Ognuno di noi, chiosa Rodolfo, è un po’ sedici valvole e un po’ diesel, perché si vive di emozione, di ambizione ma soprattutto di passione. Ognuno di noi sogna di percorrere la strada a tavoletta, in tutta libertà, col vento sulla faccia, privo di cinture inibitorie. ‘Ognuno di noi ha il proprio incidente perché si vive di emozione, di ambizione, di accelerazione ma soprattutto la strada è piena di ‘coijoni’. Ognuno di noi ha una meta da raggiungere, un autostoppista da caricare, un tratto di strada da percorrere in due, perché si vive di incontri, di rimorchi ma anche di rimorsi. Ognuno ha una strada davanti che non ha mai imboccato, un’occasione perduta che non conta. Ognuno di noi è in viaggio, è un abbagliante acceso, è un paesaggio dal finestrino. Ognuno di noi è nudo proprietario’. Con l’età cambia anche il rapporto col sesso ma non è detto che manchino aspetti interessanti. Il sonno è un piacere sublime riservato a pochi, messo a rischio dal ritmo frenetico che scandisce la lotta quotidiana in una giungla inestricabile. Ognuno ha una competizione da onorare, come si preserva la reputazione, per sentirsi stupidamente vivo purché ‘dagli altri’ e ad ogni costo considerato. Tutti gli esercizi commerciali e le categorie, poliziotti, magistrati, politici vanno ‘in puzza’ fra di loro, in un ‘tutti contro tutti’ che attanaglia un paese allo sbando, piombato dall’umanesimo al puttanesimo. E allora restano i sogni che non costano nulla ma aiutano a vivere.

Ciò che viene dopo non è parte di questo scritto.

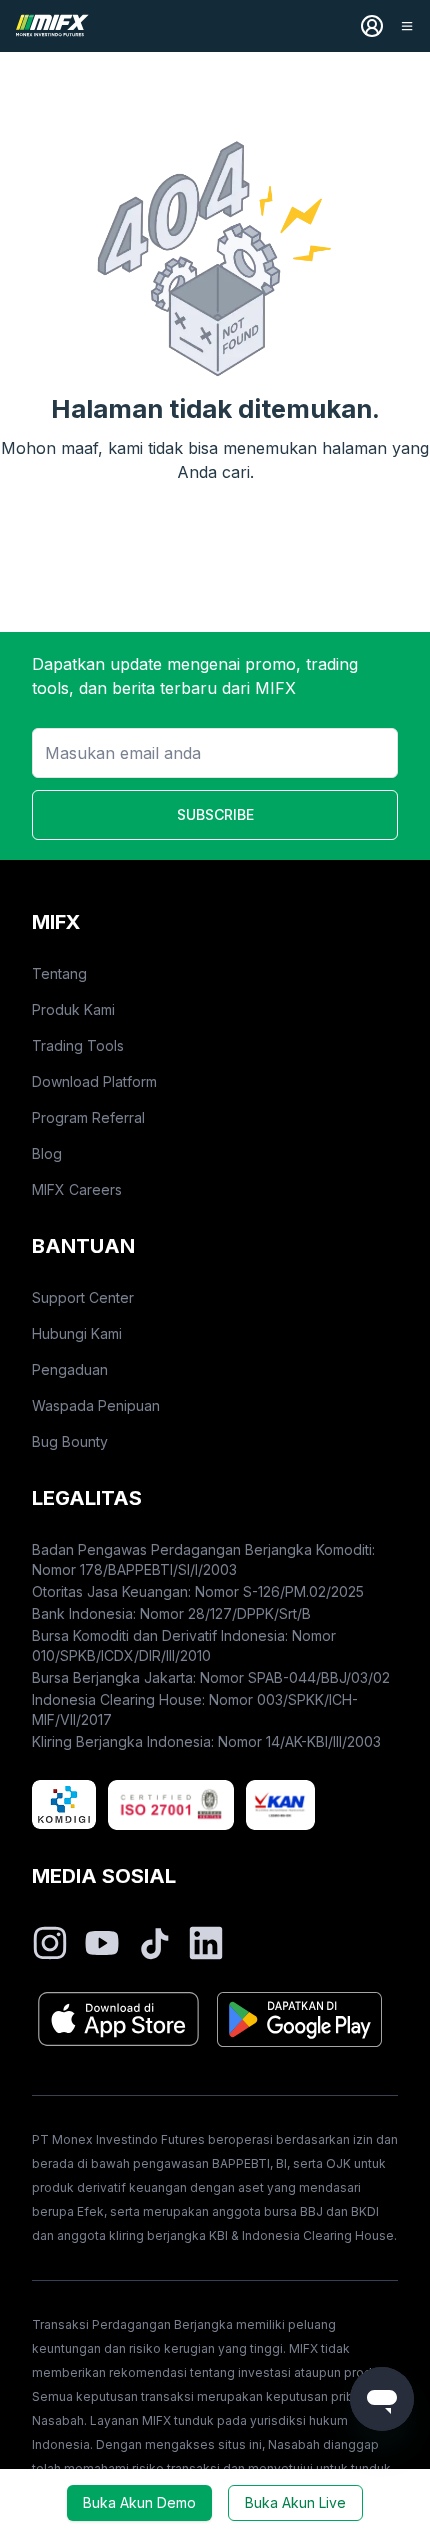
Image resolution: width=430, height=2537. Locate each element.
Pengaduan (70, 1369)
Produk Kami (73, 1009)
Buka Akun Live (295, 2502)
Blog (47, 1153)
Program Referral (88, 1117)
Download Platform (94, 1081)
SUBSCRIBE (215, 814)
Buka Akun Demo (139, 2502)
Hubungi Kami (77, 1333)
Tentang (59, 973)
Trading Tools (78, 1045)
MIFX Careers (77, 1189)
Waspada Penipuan (96, 1405)
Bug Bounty (70, 1441)
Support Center (83, 1297)
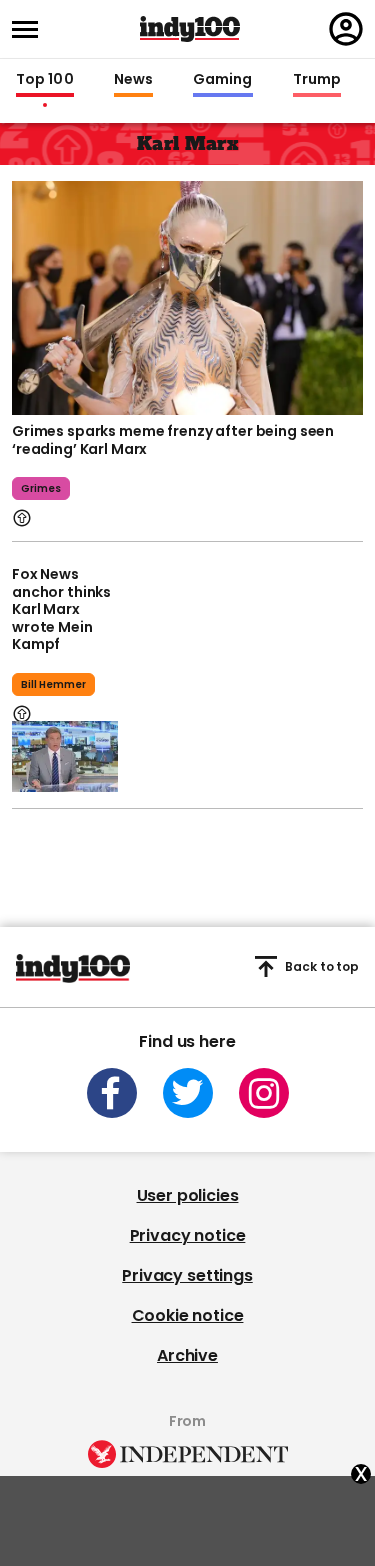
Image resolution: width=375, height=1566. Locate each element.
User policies (188, 1195)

E fra i sogni il più suggestivo è quello di sentirsi un angelo scelto e di volare sulla città che l’artista ha nel cuore come l’impronta genetica . ‘Chi dice che la mattina sta città dorme non è mai stato alle 7.30 nel tratto S.Giovanni – Prenestina’. Il traffico rassegnato e nervoso attraversa una tangenziale concepita senza ritegno né riservatezza per i residenti profanati. Prati dall’alto sembra una scacchiera, con l’intreccio di strade titolate a nomi di illustri romani sconosciuti ai più ma familiari per abitudini apprese. La stazione Termini in confusione perpetua a metà tra il Cairo e Parigi. Il centro storico è come una donna da conquistare, non si riesce a penetrare; vigili, transenne, ci provi in tutti i modi e in palio c’è il traguardo della sosta a rischio. ‘Roma, immenso eterno lunapark. Le altre città hanno fari, riflettori, una sola ha l’occhio di bue, Roma’. Quello di Rodolfo è il compiacimento consapevole di chi vede la prospettiva senza finzioni, da un osservatorio privilegiato, e non può trattenere la sua struggente dichiarazione di appartenenza. Ripropone a richiesta un cavallo di battaglia senza età e il tema sui Promessi Sposi è il degno atto finale che conclude la performance di un comico di razza. Quel tema appartiene alla nostra infanzia, è il virtuale ritorno a scuola di tutti noi e suggella l’animo romantico, tenero, discolo e sognatore di questo ragazzone bonario che strizza l’occhio alla vita dopo averne appreso il segreto. Come un innamorato che sa aspettare, finalmente corrisposto.
Testi di Paola Tiziana Cruciani, Rodolfo Laganà, Gianni Quinto. Regia di Rodolfo Laganà.
Al teatro Tirso de Molina di Roma fino al 29 novembre.